Miguel Borja está com a cabeça na Copa do Mundo. Mas a boa fase com a camisa do Palmeiras ainda é assunto. Em entrevista para a imprensa de seu país, o colombiano, que ainda na luta por uma vaga definitiva entre os 23 atletas que serão escolhidos pelo técnico Jose Pekerman, recordou da chegada ao futebol brasileiro e comentou sobre a evolução no Verdão.

– Eles (Palmeiras) vinham de ser campeões do Brasileirão com o Gabriel Jesus, que se movimentava pela frente, e eu sou um (camisa) 9 muito nove. Isso custa. O técnico (Cuca) foi campeão, podia fazer mudanças e buscar a opção de me colocar, mas eu o respeitei. Ele vinha de ganhar. Foi isso o que ocorreu no ano passado – afirmou Borja, em entrevista ao site Futbol Red.

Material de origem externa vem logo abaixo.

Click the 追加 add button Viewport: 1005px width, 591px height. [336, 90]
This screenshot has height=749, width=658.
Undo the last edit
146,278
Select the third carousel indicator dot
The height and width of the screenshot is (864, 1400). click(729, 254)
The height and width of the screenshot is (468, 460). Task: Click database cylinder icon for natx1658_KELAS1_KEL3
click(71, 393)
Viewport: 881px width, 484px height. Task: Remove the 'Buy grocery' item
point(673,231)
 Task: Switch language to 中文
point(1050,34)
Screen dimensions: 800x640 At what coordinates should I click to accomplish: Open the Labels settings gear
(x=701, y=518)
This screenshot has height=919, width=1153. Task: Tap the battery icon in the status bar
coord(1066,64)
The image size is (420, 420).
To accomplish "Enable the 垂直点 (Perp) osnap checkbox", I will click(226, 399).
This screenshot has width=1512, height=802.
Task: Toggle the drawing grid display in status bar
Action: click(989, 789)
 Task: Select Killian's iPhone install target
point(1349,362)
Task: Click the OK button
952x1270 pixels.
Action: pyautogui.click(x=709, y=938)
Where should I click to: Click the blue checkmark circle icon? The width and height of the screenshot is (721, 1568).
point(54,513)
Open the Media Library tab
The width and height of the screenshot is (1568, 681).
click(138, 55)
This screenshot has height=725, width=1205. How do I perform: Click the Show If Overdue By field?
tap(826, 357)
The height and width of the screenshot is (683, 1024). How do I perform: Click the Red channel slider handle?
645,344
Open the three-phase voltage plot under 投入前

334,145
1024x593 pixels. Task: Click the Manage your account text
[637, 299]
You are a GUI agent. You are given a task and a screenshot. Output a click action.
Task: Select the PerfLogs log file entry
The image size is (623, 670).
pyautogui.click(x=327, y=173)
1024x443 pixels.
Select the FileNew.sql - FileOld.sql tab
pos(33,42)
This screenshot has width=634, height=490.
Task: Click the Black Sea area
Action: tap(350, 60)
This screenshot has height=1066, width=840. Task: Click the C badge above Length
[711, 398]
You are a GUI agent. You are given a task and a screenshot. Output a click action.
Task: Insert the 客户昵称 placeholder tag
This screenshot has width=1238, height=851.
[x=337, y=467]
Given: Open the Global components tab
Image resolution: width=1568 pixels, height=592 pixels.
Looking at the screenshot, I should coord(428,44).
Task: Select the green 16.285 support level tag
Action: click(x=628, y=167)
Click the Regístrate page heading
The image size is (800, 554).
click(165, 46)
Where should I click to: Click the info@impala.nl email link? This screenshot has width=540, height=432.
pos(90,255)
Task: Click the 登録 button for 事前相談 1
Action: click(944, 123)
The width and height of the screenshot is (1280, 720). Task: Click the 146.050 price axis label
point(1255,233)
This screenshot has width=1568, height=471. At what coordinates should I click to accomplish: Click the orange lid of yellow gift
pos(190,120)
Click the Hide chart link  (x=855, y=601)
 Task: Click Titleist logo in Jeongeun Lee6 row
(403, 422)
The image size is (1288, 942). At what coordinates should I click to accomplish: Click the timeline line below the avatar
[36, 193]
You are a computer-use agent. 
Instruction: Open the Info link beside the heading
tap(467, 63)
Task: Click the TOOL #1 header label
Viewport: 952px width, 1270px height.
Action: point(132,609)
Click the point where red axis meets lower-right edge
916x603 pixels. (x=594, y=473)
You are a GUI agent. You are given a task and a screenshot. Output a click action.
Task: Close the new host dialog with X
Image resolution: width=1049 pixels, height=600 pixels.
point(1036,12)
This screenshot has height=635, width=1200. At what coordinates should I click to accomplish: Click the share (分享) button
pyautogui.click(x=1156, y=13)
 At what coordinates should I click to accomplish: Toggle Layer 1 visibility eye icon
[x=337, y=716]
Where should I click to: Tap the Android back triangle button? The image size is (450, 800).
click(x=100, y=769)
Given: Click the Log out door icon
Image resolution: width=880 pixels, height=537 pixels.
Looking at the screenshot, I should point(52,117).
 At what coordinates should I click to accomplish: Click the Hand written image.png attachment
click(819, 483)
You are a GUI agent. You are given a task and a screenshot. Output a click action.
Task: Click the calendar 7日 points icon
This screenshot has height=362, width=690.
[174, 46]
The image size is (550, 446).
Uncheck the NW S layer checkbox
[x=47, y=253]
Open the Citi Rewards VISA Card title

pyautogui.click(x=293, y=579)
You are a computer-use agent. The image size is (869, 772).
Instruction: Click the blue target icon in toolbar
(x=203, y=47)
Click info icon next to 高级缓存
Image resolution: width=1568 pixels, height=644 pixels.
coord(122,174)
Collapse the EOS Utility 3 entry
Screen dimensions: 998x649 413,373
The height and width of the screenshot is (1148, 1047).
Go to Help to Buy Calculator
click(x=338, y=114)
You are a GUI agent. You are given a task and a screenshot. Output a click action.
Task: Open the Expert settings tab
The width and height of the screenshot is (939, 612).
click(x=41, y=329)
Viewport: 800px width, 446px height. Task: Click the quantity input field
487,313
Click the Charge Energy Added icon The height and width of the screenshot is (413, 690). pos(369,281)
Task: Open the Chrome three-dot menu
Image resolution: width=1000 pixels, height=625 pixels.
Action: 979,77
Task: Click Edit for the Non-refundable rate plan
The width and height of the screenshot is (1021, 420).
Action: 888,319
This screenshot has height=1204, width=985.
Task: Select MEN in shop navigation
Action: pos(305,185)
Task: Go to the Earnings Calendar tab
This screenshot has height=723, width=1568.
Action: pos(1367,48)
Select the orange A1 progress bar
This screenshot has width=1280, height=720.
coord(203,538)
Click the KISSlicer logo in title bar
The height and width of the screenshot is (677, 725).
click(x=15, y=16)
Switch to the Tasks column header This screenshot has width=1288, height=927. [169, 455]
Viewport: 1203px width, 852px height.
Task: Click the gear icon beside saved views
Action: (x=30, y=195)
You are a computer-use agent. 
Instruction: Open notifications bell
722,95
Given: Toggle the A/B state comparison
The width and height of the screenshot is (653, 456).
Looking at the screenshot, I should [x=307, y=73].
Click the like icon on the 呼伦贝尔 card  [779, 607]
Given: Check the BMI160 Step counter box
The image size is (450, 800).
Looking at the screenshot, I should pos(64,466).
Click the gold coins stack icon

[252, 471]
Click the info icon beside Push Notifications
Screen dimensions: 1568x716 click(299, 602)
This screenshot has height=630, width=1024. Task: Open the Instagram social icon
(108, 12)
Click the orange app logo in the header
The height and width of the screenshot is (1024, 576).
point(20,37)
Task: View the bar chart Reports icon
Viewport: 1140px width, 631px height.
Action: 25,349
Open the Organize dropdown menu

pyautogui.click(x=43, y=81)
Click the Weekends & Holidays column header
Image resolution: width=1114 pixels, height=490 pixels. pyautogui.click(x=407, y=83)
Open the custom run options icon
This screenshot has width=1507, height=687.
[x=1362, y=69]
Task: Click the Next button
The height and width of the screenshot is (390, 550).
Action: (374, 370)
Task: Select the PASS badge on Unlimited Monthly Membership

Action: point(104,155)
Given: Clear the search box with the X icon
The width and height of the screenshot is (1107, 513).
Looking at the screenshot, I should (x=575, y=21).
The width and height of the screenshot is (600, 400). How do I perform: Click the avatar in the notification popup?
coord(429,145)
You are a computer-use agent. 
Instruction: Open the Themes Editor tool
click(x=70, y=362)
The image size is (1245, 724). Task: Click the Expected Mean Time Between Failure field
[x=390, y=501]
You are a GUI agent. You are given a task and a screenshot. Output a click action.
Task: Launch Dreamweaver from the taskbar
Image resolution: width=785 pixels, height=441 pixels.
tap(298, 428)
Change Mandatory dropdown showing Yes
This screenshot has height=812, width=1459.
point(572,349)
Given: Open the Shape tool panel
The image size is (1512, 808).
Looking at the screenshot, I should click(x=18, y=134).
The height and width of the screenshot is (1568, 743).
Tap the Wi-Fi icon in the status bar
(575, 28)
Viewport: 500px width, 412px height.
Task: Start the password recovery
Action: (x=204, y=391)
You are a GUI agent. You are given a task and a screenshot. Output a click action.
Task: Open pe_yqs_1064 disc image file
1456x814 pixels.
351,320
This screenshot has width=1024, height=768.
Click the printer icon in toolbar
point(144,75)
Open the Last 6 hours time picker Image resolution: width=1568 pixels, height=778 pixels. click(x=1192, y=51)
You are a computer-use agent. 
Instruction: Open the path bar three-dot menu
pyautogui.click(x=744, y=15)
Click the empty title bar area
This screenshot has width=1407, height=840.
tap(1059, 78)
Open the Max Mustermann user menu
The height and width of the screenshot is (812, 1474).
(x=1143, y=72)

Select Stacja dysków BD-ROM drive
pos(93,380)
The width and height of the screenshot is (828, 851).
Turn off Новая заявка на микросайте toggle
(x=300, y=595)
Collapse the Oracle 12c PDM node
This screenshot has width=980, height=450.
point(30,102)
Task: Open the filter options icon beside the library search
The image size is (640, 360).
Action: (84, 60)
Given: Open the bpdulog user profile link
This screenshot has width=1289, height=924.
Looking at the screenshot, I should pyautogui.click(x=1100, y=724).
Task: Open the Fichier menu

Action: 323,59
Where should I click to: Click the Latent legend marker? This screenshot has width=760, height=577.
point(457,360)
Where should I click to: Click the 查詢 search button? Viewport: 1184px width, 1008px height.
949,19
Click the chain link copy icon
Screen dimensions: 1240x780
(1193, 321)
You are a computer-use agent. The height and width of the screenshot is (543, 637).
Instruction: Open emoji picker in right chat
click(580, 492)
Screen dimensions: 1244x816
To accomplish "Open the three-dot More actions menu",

– Era coisa mais dos torcedores, que falavam que tinha chegado o cara que resolveria os problemas, mas eu preciso dos outros dez, dos que sabem com a bola. No Atlético Nacional, eu precisava do Macnelly (Torres), do Guerra, de todos que poderiam me dar assistências para marcar. Desde o primeiro jogo, o professor Reinaldo (Rueda) demonstrou que confiava em mim, me deixou desde o primeiro dia os 90 minutos e eu pude responder. Quando cheguei (ao Palmeiras), não encontrei esse respaldo, mas hoje é diferente, tenho apoio de todos – completo.